With all of that background, my Jazzy is the light of my life. She was my best friend and still is. She's my heart dog. I can and often do talk for days about her and her countless incredible qualities, but all I can think of right now is her wonderful, brilliant mind and how it might be fading. I don't live with my parents any more and haven't for several years, but I live about an hour away and my dad told me today when visiting that he and my mom think Jazzy has canine cognitive dysfunction (well, he said "doggie dementia" or something, but google and I had a date and came to CCD being a real and sad and very frighteningly fitting match to her changes, some over years and some months and some weeks). Jazzy's housetraining was easy and has been excellent, but going downhill with her age and more so recently. My dad told me he took her out, she did everything, asked to come inside and was brought back inside, and then wandered into the (human) bathroom and pooped, looking uncomfortable. She stares with utter bewilderment beyond her slowly fading eyesight at walls and corners and doors now apparently and tried to walk through a fence she's literally never tried to (it's less than a yard long and simply stops you from stepping a few inches off the little front porch doorstep thing to the fenced front yard on the side; even as a wiggly puppy she never went through that and apparently tried, was clearly confused, and needed help figuring out to walk less than a foot to the door the way she's been getting inside for her whole life).
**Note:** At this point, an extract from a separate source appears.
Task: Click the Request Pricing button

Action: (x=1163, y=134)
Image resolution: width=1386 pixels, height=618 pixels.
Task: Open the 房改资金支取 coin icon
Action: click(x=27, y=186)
She's getting more and more needy, though part of that is obviously age and confusion and when applicable discomfort (we're actively working with the vet on her having as little pain as possible). She's become intermittently and oddly uncoordinated, falling, having difficulty-- my folks are going to "puppy proof" the house again, gates at top and bottom of stairs and pillows lining theside of the bed and dog stairs so any falls and/or disorientation have lessened chance of injury. Jazzy would be utterly miserable not sleeping in bed, so it'll be pillows on the floor like a little moat at night.
The vet agreed it's quite likely when he saw her less than a week ago and my mom asked; they've brought her in so much for her back, her pancreatitis, etc. that everything has been tested and monitored constantly for years. She's checked for every possible worry at this age because we just love her and want her to be happy and comfortable as long as possible and it's one of the great joys in all of our lives that she likes playing "paws" (pounce, one poodle vs one hand) on the bed in the morning. She still does that.
This is a poorly written post, and I apologize, but I guess I'm reaching out for what experiences others have. We're committed to enrichment for her now more than ever and I've spoken with my dogsitter already about her availability because we also all agree that as her favorite playmate for over a decade, I'm a solid enrichment activity and visits are even more important. My folks are, as I said, going to puppy proof the house for our geriatric dog and she's under active treatment of excellent veterinarians. I'm just trying to process a more tangible understanding of Jazzy one day being gone, I suppose, and anyone's more personal experience of this disease than the internet has provided.
tl;dr - almost 15yo toy poodle is thought to have Canine Cognitive Dysfunction. She's already fragile. I'm a mess after about 12 hours of trying to process this news about my first heart dog.